→ Action item: Retype the full set of data, character for character.

→ The input:
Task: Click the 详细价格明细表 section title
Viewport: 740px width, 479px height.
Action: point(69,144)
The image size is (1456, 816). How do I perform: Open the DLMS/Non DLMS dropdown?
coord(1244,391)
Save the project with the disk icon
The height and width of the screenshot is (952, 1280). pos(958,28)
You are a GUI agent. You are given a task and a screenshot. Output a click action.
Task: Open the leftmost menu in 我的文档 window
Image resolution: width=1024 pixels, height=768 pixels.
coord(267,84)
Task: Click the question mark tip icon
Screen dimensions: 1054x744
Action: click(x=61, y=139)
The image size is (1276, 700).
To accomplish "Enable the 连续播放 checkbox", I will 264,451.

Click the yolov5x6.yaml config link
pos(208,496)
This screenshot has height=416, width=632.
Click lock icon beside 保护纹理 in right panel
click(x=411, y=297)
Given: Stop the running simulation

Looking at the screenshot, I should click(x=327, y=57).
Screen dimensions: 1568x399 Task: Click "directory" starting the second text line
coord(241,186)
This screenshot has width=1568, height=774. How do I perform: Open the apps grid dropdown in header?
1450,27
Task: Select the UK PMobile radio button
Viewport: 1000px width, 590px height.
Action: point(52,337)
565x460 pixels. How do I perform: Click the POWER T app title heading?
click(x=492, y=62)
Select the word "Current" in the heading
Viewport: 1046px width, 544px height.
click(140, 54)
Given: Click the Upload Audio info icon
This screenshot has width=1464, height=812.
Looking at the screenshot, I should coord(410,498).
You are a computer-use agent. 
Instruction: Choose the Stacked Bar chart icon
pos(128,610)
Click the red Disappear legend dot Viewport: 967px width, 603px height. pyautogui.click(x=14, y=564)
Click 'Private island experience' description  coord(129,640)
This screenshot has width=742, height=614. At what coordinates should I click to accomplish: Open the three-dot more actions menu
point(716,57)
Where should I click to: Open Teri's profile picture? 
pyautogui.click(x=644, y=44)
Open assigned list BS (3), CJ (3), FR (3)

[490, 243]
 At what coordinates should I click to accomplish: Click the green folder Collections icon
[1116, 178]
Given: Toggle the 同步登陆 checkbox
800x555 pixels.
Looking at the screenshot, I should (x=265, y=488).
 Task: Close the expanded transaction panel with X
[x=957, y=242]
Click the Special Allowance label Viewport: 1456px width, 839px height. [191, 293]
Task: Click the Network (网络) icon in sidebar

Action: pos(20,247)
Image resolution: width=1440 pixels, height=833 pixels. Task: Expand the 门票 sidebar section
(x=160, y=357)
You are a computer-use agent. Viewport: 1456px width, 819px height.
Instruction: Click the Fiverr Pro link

→ Result:
Task: Click the 详细价格明细表 section title
Viewport: 740px width, 479px height.
Action: point(69,144)
The image size is (1456, 816). How do I perform: Open the DLMS/Non DLMS dropdown?
coord(1244,391)
Save the project with the disk icon
The height and width of the screenshot is (952, 1280). pos(958,28)
You are a GUI agent. You are given a task and a screenshot. Output a click action.
Task: Open the leftmost menu in 我的文档 window
Image resolution: width=1024 pixels, height=768 pixels.
coord(267,84)
Task: Click the question mark tip icon
Screen dimensions: 1054x744
Action: click(x=61, y=139)
The image size is (1276, 700).
To accomplish "Enable the 连续播放 checkbox", I will 264,451.

Click the yolov5x6.yaml config link
pos(208,496)
This screenshot has height=416, width=632.
Click lock icon beside 保护纹理 in right panel
click(x=411, y=297)
Given: Stop the running simulation

Looking at the screenshot, I should click(x=327, y=57).
Screen dimensions: 1568x399 Task: Click "directory" starting the second text line
coord(241,186)
This screenshot has width=1568, height=774. How do I perform: Open the apps grid dropdown in header?
1450,27
Task: Select the UK PMobile radio button
Viewport: 1000px width, 590px height.
Action: point(52,337)
565x460 pixels. How do I perform: Click the POWER T app title heading?
click(x=492, y=62)
Select the word "Current" in the heading
Viewport: 1046px width, 544px height.
click(140, 54)
Given: Click the Upload Audio info icon
This screenshot has width=1464, height=812.
Looking at the screenshot, I should coord(410,498).
You are a computer-use agent. 
Instruction: Choose the Stacked Bar chart icon
pos(128,610)
Click the red Disappear legend dot Viewport: 967px width, 603px height. pyautogui.click(x=14, y=564)
Click 'Private island experience' description  coord(129,640)
This screenshot has width=742, height=614. At what coordinates should I click to accomplish: Open the three-dot more actions menu
point(716,57)
Where should I click to: Open Teri's profile picture? 
pyautogui.click(x=644, y=44)
Open assigned list BS (3), CJ (3), FR (3)

[490, 243]
 At what coordinates should I click to accomplish: Click the green folder Collections icon
[1116, 178]
Given: Toggle the 同步登陆 checkbox
800x555 pixels.
Looking at the screenshot, I should (x=265, y=488).
 Task: Close the expanded transaction panel with X
[x=957, y=242]
Click the Special Allowance label Viewport: 1456px width, 839px height. [191, 293]
Task: Click the Network (网络) icon in sidebar

Action: pos(20,247)
Image resolution: width=1440 pixels, height=833 pixels. Task: Expand the 门票 sidebar section
(x=160, y=357)
You are a computer-use agent. Viewport: 1456px width, 819px height.
Instruction: Click the Fiverr Pro link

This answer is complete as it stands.